La hermana de JW, Camilla, llevaba desaparecida cuatro años y nadie sabía qué había pasado. Transcurrieron semanas antes de que nadie se diera cuenta de que había desaparecido. En su piso de Estocolmo no había ni rastro. En las conversaciones con sus padres no había pistas. Nadie sabía nada. Quizá fuera sólo un malentendido. Quizá se había cansado de todo y se había largado al extranjero. Quizá era una estrella de Bollywood y vivía a lo grande. JW no soportó el ambiente tras el suceso. Papá Bengt se había entregado a la bebida, a la autocompasión y al silencio. Mamá Margareta había intentado mantener todo a flote. Se convenció de que era un accidente, se convenció de que funcionaría si uno se implicaba en el club local de Amnistía, si trabajaba aún más, si iba a un terapeuta y hablaba de sus pesadillas, de manera que, como el capullo del psicólogo se las recordaba dos veces por semana, las volvía a soñar una y otra vez. Pero JW sabía lo que él creía: no había ni la más puñetera posibilidad de que a Camilla le hubiera dado por marcharse a algún sitio y negarse a dar señales de vida en cuatro años. Se había ido de verdad. En el fondo todos pensaban lo mismo.
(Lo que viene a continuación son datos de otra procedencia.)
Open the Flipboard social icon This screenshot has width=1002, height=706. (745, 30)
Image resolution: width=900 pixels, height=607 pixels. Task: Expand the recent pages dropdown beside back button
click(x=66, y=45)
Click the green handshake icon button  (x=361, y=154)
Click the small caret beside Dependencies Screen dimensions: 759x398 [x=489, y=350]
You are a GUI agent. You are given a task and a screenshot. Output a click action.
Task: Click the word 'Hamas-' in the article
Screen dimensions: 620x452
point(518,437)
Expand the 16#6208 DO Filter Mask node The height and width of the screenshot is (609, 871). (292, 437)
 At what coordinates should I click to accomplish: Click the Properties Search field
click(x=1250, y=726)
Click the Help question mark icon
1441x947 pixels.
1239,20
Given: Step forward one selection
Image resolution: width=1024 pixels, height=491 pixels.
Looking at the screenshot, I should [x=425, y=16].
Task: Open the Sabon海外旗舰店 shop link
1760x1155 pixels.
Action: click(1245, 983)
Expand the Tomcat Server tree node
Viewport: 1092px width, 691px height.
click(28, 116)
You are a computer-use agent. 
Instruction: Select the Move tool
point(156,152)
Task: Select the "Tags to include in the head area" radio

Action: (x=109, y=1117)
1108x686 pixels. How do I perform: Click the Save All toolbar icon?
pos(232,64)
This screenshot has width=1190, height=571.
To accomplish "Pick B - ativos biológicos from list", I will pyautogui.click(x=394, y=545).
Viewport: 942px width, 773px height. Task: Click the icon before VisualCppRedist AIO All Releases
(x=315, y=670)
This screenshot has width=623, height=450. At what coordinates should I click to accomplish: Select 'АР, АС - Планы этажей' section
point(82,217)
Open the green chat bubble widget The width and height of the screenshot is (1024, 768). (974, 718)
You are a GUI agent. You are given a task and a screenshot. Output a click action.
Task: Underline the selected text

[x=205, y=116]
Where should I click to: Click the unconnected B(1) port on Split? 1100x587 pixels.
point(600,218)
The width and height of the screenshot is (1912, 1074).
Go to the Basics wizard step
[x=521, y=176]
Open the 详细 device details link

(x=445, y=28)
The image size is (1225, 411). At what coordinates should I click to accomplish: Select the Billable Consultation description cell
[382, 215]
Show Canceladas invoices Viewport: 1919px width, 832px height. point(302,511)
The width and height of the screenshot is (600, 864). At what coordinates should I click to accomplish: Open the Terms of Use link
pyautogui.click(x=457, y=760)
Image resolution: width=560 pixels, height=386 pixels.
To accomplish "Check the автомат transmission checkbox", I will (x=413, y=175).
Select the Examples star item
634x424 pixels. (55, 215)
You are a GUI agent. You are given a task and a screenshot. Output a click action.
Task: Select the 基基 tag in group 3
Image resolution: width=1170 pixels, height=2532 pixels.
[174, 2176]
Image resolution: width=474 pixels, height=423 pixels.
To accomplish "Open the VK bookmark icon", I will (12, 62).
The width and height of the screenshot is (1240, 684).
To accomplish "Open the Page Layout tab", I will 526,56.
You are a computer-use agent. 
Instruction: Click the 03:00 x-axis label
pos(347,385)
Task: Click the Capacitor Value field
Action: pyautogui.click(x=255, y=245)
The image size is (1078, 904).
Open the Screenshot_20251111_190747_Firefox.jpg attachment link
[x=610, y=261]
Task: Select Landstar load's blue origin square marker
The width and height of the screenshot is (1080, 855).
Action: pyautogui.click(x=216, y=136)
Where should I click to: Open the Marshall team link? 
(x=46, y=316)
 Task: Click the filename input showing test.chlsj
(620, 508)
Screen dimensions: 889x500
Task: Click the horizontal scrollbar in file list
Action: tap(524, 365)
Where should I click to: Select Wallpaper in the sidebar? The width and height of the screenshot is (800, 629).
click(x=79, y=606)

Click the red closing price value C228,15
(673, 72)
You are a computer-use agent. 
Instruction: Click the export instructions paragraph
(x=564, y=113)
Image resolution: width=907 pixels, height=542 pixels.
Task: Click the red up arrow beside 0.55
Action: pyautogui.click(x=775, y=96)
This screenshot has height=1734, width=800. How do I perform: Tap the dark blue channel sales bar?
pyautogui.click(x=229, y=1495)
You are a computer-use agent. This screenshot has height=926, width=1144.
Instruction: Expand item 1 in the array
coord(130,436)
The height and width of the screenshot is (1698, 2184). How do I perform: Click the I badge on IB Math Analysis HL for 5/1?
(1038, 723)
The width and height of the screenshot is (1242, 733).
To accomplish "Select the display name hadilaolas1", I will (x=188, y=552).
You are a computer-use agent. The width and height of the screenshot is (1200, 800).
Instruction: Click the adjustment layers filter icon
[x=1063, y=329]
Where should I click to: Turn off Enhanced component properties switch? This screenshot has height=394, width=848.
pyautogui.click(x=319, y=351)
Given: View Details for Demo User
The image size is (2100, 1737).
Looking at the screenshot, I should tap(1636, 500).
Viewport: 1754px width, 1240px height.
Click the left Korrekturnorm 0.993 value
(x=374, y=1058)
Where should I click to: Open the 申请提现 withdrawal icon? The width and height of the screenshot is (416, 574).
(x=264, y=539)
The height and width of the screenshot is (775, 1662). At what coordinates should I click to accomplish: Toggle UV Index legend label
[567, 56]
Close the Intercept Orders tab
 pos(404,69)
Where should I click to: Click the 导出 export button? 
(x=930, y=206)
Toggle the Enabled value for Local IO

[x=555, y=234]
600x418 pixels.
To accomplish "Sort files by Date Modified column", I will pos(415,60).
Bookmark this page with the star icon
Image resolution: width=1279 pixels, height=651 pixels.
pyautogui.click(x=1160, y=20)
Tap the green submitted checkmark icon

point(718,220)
Eso le reconcomía. Y había un culpable que no había pagado por ello.

El ambiente en casa amenazaba con destrozarle. Se vio obligado a marcharse. Al mismo tiempo, se sintió obligado a repetir el viaje de su hermana. Camilla, tres años mayor, también se marchó pronto de Robertsfors, a los diecisiete años. Aspiraba a algo más que a consumirse en el reino de la falsa felicidad. Su madre decía que cuando eran pequeños Camilla y JW se peleaban y se pegaban más que otros niños. No había nada positivo en su relación. Pero dos años después de que ella viviera en la ciudad, se desarrolló un vínculo. Él empezó a recibir SMS, a veces llamadas cortas, en ocasiones llegaban correos electrónicos. Alcanzaron una especie de entendimiento, sus aspiraciones iban en la misma dirección. JW podía verlo ahora, se parecían mucho. Camilla en la fantasía de JW: la reina de Stureplan. La guapa más salvaje de las fiestas. Admirada. Conocida. En el lugar que él iba a alcanzar.

El negocio del taxi ilegal era sencillo. Abdulkarim Haij, un árabe que había conocido en un bar hacía un año, le dejaba un coche. Lo recogía con el depósito lleno y lo devolvía con el depósito lleno. Los otros conductores de la ciudad le aceptaban; sabían que conducía para el árabe. El precio se acordaba para cada trayecto. JW escribía la información en un cuaderno, a qué hora recogía un cliente, adónde iba, cuánto le cobraba. El cuarenta por ciento del dinero iba para Abdulkarim.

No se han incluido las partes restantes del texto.